### Compito
Continua il racconto sulla discoteca dei ragazzini dal punto in cui si ferma.

### Testo del documento
....

E poi la new entry, tra i baby ballerini, sulla pista. Le sagome che si staccano dal buio e approdano con circospezione alla pedana per ”trescare”. Lei balla, lui si avvicina, lei si gira, e, (se a lei lui piace), via alla ”tresca”. Bacio profondo e voluttuoso, effusioni spinte, e avanti un’altra. La conta si farà a fine giornata, vince chi ha preso più ”tresche” e meno ”pali”. Ed eccoli qui tutti smarriti in un delirio di danze, foto, filmati, applausi, urla, approcci. Ragazzi, o bambini travestiti, faccette puerili, ormoni in eruzione, si guardano attorno frastornati, fieri di essere della partita, siamo grandi, «siamo la Roma bene», «belli ricchi e felici», conta essere qui. Son stati fagocitati dal business delle prevendite che imperversa nelle scuole, giochiamo a fare gli uomini di affari. I gruppi coi soliti nomi evocativi del pensiero debole, (vipper, gun, chic, special, smile e via dicendo). La gara a chi porta più paganti, con premiazione solenne a fine anno. Le solite riunioni, al martedì, per distribuire il materiale da diffondere nelle scuole e rifinire le strategie promozionali. La solita piramide che svetta verso una possibile ”carriera” da pr fino a gestore del locale, se ”fai” molti paganti, misura di gloria e di valore. Tangenti: 2 euro per ogni ragazzo che porti in discoteca, e puoi tirar sù fino a 250 a gruppo, se ci sai fare. Congratulazioni ai vincenti di giornata. Qualche baruffa nei conteggi, «stai manzo, ci vediamo fuori». E poi, alle 19, tutti fuori, maschi da una parte e femmine dall’altra, come in una scuola di preti un po’ bigotta.

....

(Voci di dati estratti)
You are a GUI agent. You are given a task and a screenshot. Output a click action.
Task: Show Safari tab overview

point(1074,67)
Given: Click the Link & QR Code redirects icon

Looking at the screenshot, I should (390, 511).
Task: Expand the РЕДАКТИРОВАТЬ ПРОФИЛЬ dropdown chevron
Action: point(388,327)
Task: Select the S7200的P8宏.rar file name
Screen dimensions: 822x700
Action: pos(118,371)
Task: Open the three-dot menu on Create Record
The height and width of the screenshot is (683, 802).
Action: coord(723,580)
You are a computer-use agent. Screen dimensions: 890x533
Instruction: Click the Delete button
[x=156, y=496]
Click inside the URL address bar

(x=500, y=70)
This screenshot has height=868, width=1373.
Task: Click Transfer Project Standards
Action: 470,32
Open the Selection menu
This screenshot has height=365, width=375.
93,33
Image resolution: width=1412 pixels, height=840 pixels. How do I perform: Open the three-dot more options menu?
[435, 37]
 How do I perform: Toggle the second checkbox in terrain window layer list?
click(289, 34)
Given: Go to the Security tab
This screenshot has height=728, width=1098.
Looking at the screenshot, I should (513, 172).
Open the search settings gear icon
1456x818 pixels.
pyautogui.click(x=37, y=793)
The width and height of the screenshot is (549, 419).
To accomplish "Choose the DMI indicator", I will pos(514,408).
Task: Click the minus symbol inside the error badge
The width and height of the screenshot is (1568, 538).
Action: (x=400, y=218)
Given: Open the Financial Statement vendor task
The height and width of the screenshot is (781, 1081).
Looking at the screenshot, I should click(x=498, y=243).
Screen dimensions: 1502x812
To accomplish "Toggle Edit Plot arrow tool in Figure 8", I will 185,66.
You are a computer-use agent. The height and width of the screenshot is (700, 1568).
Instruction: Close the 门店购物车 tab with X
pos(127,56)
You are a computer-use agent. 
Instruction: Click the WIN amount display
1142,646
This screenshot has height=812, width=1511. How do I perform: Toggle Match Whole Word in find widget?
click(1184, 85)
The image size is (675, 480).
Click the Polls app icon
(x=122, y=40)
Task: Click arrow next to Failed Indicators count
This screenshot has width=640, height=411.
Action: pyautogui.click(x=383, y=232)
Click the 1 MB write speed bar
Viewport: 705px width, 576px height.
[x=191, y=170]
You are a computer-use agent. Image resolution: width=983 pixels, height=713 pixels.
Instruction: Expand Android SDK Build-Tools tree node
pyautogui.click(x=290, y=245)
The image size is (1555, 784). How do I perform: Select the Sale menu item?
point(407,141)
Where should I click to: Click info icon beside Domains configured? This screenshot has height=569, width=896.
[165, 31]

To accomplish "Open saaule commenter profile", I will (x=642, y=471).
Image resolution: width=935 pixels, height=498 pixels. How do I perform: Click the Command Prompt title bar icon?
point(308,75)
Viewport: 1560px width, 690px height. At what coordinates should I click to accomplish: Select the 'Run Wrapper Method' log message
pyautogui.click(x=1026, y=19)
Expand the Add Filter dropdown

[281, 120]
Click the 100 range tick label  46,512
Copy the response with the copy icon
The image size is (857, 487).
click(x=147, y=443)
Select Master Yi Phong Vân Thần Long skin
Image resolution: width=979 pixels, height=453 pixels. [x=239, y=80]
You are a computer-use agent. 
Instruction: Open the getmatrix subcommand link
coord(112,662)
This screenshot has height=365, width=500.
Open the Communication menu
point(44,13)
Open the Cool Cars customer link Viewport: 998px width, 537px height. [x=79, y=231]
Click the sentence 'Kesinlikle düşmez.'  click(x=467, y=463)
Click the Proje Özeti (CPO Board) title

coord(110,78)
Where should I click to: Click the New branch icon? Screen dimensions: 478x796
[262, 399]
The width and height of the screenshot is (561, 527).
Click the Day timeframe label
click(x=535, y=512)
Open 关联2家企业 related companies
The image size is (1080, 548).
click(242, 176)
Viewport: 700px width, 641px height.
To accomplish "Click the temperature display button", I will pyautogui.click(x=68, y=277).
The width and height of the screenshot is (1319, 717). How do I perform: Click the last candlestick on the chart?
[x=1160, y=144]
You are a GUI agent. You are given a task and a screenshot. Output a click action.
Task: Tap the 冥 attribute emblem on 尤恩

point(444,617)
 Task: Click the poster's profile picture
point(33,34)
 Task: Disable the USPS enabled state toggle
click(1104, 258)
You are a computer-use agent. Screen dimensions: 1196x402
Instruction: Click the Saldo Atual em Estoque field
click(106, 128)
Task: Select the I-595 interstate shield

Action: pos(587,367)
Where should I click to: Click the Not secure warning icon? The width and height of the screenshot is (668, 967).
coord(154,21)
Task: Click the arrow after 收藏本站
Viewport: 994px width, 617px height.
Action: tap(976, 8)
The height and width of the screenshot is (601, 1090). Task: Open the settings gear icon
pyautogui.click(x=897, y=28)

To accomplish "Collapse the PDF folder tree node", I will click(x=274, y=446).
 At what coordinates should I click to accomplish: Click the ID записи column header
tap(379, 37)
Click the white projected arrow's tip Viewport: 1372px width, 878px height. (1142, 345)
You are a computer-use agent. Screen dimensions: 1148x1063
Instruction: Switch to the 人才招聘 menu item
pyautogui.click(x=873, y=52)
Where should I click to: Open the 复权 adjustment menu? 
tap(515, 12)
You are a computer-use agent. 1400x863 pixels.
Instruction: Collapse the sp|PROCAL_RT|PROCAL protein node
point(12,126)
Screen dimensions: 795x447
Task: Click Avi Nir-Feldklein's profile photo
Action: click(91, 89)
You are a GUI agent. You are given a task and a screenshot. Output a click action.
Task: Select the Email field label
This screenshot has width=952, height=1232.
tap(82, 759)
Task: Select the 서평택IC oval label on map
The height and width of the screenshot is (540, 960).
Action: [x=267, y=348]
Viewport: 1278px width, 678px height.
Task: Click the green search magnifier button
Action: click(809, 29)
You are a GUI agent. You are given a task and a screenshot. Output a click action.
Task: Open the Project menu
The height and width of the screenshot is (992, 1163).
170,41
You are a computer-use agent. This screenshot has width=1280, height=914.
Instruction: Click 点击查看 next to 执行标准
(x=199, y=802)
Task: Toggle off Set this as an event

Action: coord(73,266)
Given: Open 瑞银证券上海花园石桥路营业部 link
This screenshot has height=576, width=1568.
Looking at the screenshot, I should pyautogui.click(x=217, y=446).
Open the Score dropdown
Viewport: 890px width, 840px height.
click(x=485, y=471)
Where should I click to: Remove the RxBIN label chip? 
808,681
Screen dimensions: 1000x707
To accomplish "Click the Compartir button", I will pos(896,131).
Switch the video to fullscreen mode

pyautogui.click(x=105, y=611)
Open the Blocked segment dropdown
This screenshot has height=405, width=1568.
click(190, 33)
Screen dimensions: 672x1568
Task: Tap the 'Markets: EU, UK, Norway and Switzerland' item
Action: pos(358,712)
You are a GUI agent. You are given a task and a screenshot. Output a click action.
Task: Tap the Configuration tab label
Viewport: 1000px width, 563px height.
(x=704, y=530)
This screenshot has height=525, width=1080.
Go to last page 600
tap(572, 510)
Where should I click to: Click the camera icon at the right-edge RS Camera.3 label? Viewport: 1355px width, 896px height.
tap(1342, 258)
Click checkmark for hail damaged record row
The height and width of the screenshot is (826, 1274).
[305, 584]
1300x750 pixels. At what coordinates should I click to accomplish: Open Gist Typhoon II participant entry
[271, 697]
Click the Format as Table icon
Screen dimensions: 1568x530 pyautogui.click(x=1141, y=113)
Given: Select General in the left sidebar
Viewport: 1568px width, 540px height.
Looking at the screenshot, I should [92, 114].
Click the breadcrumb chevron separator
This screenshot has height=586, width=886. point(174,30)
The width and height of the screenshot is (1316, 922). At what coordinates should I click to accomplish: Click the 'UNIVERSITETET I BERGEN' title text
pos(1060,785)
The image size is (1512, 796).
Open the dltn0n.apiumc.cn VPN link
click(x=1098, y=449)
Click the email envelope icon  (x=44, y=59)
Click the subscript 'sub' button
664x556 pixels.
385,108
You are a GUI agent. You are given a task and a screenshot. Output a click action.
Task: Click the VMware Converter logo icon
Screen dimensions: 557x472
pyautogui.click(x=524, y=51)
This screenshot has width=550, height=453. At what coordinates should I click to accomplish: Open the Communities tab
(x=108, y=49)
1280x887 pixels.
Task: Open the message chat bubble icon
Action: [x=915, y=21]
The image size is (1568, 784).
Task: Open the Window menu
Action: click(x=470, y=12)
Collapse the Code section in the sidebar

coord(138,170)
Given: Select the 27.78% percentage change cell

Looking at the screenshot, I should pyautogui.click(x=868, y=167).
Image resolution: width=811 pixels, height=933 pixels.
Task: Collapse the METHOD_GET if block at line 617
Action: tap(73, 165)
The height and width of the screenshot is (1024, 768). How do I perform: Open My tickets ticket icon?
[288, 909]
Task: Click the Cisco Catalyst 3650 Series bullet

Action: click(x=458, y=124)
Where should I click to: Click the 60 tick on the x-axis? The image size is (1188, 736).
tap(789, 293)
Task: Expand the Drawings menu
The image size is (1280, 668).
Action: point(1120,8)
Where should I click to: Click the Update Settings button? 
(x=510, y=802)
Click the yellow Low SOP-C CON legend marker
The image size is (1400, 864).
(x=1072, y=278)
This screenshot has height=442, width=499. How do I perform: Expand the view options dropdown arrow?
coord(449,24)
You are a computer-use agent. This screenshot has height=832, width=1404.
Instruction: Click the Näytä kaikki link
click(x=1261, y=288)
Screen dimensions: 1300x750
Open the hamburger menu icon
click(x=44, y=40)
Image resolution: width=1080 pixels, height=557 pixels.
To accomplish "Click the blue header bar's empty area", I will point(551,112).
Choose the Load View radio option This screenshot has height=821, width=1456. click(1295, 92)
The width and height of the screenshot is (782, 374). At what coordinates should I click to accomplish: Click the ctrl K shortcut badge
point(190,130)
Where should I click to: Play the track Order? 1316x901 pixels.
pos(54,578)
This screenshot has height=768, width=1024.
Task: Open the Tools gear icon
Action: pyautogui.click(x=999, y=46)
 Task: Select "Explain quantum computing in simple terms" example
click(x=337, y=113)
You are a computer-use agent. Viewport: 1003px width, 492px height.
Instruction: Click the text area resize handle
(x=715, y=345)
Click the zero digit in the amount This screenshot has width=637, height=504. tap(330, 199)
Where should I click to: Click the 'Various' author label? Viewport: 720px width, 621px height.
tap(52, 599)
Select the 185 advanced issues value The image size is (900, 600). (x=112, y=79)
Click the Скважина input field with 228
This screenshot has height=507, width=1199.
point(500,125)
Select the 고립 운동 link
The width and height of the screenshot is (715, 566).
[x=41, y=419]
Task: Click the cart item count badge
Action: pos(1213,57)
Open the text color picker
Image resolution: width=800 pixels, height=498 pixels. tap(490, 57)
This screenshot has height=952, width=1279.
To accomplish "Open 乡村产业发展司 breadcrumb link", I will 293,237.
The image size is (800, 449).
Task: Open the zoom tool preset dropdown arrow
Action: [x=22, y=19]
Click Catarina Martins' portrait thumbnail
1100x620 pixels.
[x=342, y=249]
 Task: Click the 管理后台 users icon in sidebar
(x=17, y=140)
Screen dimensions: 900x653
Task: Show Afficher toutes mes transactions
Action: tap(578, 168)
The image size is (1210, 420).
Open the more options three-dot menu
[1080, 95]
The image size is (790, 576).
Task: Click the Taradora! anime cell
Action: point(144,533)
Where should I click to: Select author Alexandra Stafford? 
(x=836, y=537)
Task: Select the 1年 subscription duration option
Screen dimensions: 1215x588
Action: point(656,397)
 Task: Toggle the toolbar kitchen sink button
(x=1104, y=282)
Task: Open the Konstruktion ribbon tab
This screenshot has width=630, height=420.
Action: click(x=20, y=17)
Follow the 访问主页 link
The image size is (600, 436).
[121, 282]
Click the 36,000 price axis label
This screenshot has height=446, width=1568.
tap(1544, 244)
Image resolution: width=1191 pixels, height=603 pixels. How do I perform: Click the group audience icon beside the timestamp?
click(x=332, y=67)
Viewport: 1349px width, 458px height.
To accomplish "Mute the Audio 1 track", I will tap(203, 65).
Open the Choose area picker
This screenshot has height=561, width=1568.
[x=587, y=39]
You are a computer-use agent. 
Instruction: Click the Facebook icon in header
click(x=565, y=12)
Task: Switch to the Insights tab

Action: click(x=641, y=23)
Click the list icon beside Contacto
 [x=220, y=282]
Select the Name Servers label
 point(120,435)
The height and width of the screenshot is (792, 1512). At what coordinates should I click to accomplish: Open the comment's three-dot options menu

....

### Soluzione
Due nanetti sui tredici tutti griffati e sudaticci si battono il cinque. «Ammazza, te la sgari troppo in questa disco!!», «co’ quelle cubiste e tutta la fregna che ce sta!!». Ed ecco di nuovo mamma con la city car. «Com’è andata?», «bene». Adesso tutti a casa. E a letto presto.